Link

Bootstrapping for Linear Regression

Table of contents

  1. Importing Libraries
  2. Our Data Set
  3. Visualizing Our Data
  4. Fitting the Model
  5. Using Bootstrap
  6. Constructing a Confidence Interval

You can view the code for this tutorial here.

In Homework 02, you fitted a linear regression model for your data, which may have looked something like this:

\[f_{\hat{\theta}}(x) = \hat{\theta_0} + \hat{\theta_1}x_1 + \cdots + \hat{\theta_p}x_p\]

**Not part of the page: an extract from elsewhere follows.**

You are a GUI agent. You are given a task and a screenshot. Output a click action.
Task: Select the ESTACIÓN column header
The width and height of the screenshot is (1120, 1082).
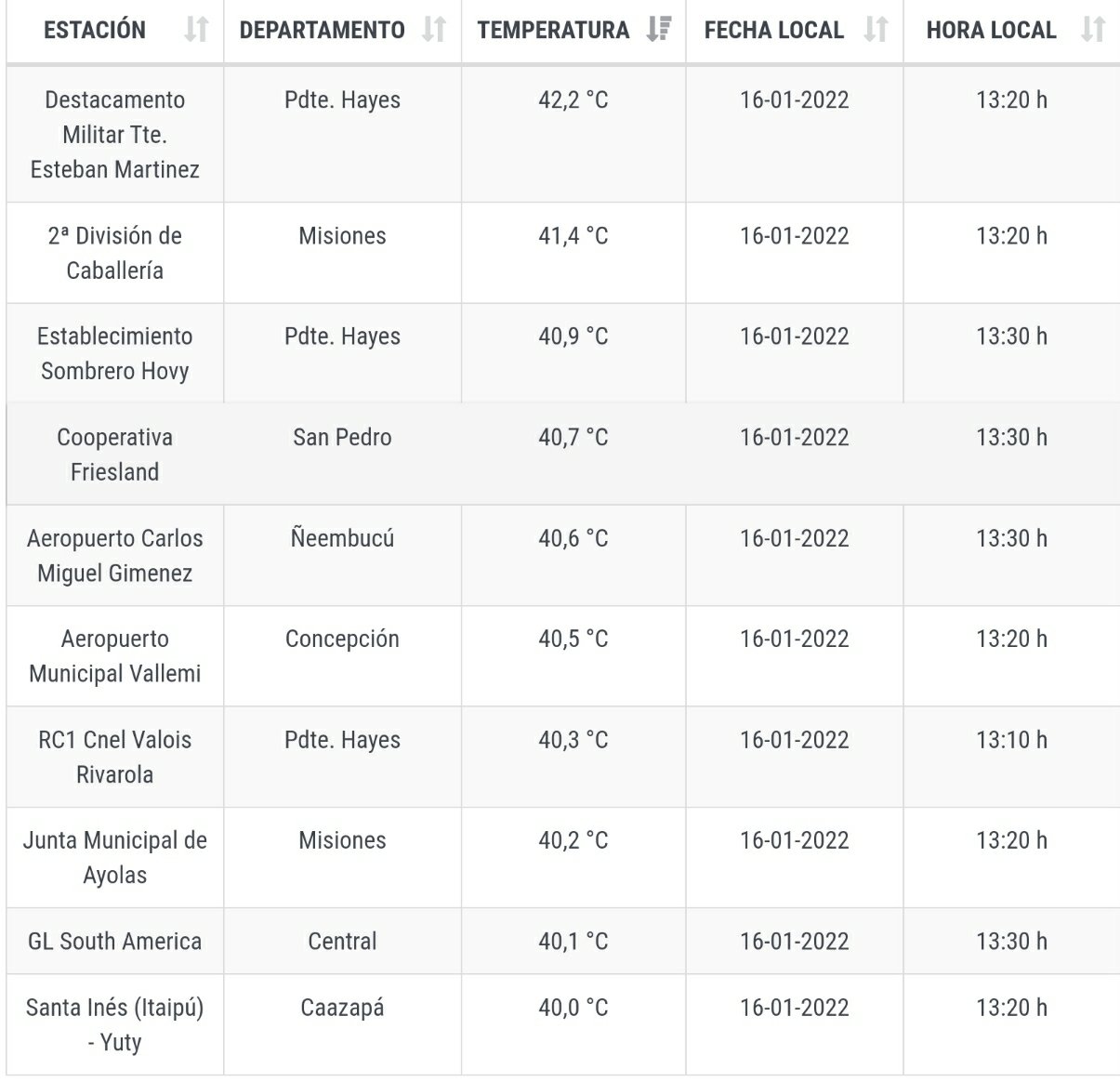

Now, we would like to construct confidence intervals for the estimated coefficients \(\hat{\theta_0}, \hat{\theta_1}, \cdots \hat{\theta_p} \) and perhaps infer the true coefficients of our model. Bootstrap is a computational method that allows us to calculate standard errors and confidence intervals for our parameters.

Importing Libraries

As usual, we will want to use numpy, pandas, matplot, and seaborn to help us manipulate and visualize our data.

import numpy as np
import pandas as pd
import matplotlib.pyplot as plt
import seaborn as sns

Our Data Set

In this example, I’ll be estimating the price of houses in King County, Washington.

You can obtain the dataset here.

There are 21 columns in this dataset, but for the purposes of this tutorial, we will just look at a couple. Let’s look at the following parameters to estimate price:

  • sqft_living: the size, in square feet, of the living area of the house
  • yr_built: the year in which the house was built

After downloading, read our data using something like the following:

df = pd.read_csv("kc_house_data.csv", usecols=["price", "sqft_living", "yr_built"])

Visualizing Our Data

Before doing anything, let’s get a little bit more familiar with our data. As we learned in Tutorial 02, first use head() to see the first five rows of our dataframe:

df.head()
 pricesqft_livingyr_built
0221900.011801955
1538000.025701951
2180000.07701933
3604000.019601965
4510000.016801987

Instead of looking at the year built, we’ll look at the age of the house:

df["age of house"] = 2015 - df["yr_built"]
 pricesqft_livingyr_builtage of house
0221900.01180195560
1538000.02570195164
2180000.0770193382
3604000.01960196550
4510000.01680198728

In reality, there’s also a column yr_renovated in the original dataset, but for simplicity, we will ignore this in this tutorial.

Let’s also create scatter plots to visualize the relationships between our variables:

plt.xlabel("sqft_living")
plt.ylabel("price")
plt.scatter(x=df["sqft_living"], y=df["price"])

sqftbyprice

plt.xlabel("age of house")
plt.ylabel("price")
plt.scatter(x=df["age of house"], y=df["price"])

ageprice

Fitting the Model

First, let’s organize our data into X and y, what we’re trying to predict (price, in our case).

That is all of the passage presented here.